┌──
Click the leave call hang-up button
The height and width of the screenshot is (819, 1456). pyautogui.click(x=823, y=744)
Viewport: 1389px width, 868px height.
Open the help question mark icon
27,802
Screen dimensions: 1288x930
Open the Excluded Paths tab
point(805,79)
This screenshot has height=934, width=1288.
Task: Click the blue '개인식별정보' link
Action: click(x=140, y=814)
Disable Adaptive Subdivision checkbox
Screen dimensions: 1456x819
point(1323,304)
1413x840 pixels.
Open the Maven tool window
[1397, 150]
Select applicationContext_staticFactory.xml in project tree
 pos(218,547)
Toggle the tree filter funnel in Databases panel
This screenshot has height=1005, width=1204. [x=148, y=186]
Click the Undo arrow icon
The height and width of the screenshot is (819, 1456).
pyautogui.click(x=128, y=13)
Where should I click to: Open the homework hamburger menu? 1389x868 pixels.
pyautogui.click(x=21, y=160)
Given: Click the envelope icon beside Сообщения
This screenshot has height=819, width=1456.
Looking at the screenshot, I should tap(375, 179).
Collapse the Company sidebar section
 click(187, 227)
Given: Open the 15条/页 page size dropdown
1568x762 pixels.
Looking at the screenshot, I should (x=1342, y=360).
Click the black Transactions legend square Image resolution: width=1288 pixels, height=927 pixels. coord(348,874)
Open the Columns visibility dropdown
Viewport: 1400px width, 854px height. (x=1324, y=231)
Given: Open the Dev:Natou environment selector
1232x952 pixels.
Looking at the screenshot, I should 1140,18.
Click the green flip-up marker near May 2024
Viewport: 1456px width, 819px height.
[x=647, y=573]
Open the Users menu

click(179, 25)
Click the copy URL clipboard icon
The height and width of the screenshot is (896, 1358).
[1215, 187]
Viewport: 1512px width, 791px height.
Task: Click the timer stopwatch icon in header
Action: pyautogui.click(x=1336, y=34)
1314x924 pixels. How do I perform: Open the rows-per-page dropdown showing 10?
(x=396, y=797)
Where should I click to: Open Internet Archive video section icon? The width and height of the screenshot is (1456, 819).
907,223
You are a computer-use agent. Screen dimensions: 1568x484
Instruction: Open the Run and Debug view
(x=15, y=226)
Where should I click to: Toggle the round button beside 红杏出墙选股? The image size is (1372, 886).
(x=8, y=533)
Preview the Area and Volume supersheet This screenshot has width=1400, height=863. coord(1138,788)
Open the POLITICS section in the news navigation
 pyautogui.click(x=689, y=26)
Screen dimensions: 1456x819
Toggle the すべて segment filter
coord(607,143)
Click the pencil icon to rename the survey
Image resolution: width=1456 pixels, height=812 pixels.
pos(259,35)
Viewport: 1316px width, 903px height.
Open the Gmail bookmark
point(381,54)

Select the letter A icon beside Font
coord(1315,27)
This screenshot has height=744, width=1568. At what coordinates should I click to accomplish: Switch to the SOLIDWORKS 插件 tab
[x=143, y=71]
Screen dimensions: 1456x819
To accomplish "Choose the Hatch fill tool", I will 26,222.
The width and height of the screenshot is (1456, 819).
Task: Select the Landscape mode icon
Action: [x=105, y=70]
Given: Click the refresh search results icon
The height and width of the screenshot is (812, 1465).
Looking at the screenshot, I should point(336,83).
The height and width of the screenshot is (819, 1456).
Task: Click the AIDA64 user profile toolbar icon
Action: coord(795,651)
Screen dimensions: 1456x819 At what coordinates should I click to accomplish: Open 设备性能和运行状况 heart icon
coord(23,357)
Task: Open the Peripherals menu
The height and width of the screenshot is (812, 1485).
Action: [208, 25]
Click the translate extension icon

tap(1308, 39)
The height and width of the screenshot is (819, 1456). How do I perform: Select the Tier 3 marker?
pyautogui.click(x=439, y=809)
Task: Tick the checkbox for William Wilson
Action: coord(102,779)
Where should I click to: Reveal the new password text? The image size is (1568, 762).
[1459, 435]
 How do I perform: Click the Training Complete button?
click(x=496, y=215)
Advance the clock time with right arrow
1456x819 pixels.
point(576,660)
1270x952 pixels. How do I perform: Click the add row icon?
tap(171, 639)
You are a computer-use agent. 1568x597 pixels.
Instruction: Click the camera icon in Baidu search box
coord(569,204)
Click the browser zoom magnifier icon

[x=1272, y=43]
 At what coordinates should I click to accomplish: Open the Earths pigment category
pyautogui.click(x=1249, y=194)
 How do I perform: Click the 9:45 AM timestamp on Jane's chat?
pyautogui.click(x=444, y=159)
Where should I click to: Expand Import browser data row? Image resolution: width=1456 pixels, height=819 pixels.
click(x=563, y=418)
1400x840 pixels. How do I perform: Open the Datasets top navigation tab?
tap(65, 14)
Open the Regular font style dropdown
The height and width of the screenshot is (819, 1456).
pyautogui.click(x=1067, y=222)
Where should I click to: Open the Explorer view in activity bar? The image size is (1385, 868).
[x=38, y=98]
└──
Requirement:
From the line containing "Where should I click to: Reveal" down to the last line of the records, transcribe every line exactly and add nothing else.

Written response:
Where should I click to: Reveal the new password text? The image size is (1568, 762).
[1459, 435]
 How do I perform: Click the Training Complete button?
click(x=496, y=215)
Advance the clock time with right arrow
1456x819 pixels.
point(576,660)
1270x952 pixels. How do I perform: Click the add row icon?
tap(171, 639)
You are a computer-use agent. 1568x597 pixels.
Instruction: Click the camera icon in Baidu search box
coord(569,204)
Click the browser zoom magnifier icon

[x=1272, y=43]
 At what coordinates should I click to accomplish: Open the Earths pigment category
pyautogui.click(x=1249, y=194)
 How do I perform: Click the 9:45 AM timestamp on Jane's chat?
pyautogui.click(x=444, y=159)
Where should I click to: Expand Import browser data row? Image resolution: width=1456 pixels, height=819 pixels.
click(x=563, y=418)
1400x840 pixels. How do I perform: Open the Datasets top navigation tab?
tap(65, 14)
Open the Regular font style dropdown
The height and width of the screenshot is (819, 1456).
pyautogui.click(x=1067, y=222)
Where should I click to: Open the Explorer view in activity bar? The image size is (1385, 868).
[x=38, y=98]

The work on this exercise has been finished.